2.4 O INSTRUMENTO DE ANÁLISE DAS ATIVIDADES

Adotamos o losango didático (The didactical rhombus) proposto por Méheut e Psillos como referencial de análise das atividades de ensino. (17) Para as autoras, o processo de elaboração de sequências de ensino-aprendizagem, que no presente trabalho figura-se nos moldes de atividades de ensino pautadas na abordagem HI, deve contemplar dois eixos didáticos: o eixo epistêmico que liga o conhecimento científico ao mundo material e o eixo pedagógico que relaciona as ações do professor com as dos alunos.

A parceria entre pesquisadora e professores compreende uma dinâmica própria de construção e implementação dos roteiros reelaborados e, consequentemente, da atividade HI. Nesse sentido, o losango didático se mostrou um bom instrumento de análise para explicitar as relações entre alunos, professor, o mundo material e o conhecimento científico. Ou seja, para discutir os processos que ocorrem entre professor e aluno, na dimensão pedagógica, e elaboração e validação do conhecimento científico perante o mundo material, na dimensão

epistêmica, analisamos a dinâmica da sala de aula e as ações realizadas por professores e alunos durante a implementação da atividade HI. Assim, pelos eixos didáticos do losango, conseguimos responder às questões de pesquisa propostas.

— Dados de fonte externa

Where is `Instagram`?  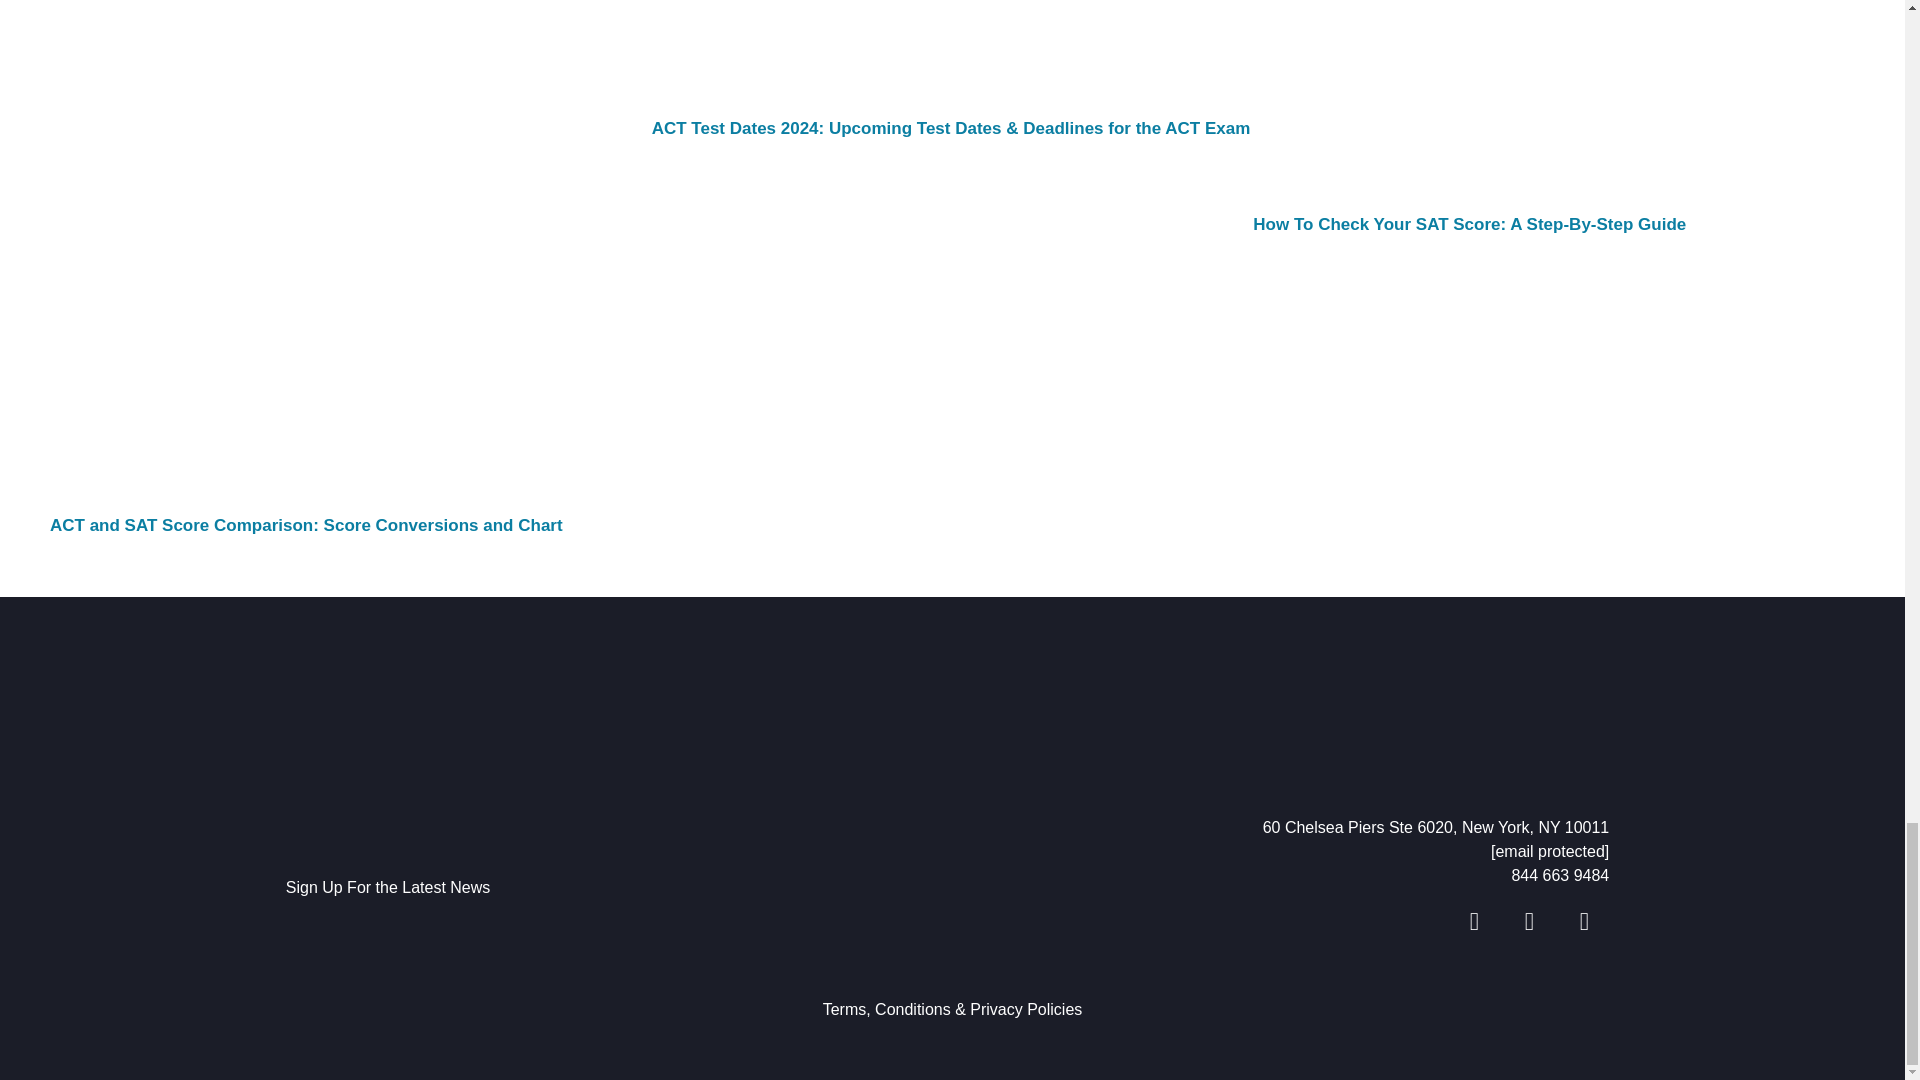 Instagram is located at coordinates (1584, 922).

O losango didático de Méheut e Psillos (17) é formado pelas dimensões epistêmicas e pedagógicas (figura 2):

Figura 2 – “Losango Didático”. Fonte: MÉHEUT & PSILLOS (17)

Segundo Méheut e Psillos

Ao longo do eixo epistêmico, por exemplo, encontramos os pressupostos sobre os métodos científicos, os processos de elaboração e validação dos conhecimentos científicos que fundamentam a concepção da sequência. Ao longo do eixo pedagógico, encontramos opções sobre o papel do professor, tipos de interação entre professor e alunos e, próximo ao vértice dos alunos, as interações entre os alunos. Ao longo do lado ‘Aluno-Mundo Material’ colocamos as concepções de fenômenos físicos, com formas espontâneas mais gerais de raciocínio mais próximas do vértice ‘Alunos’. As atitudes dos alunos em relação ao conhecimento científico serão colocadas ao longo do lado ‘Aluno-Conhecimento Científico’. (17, p.518)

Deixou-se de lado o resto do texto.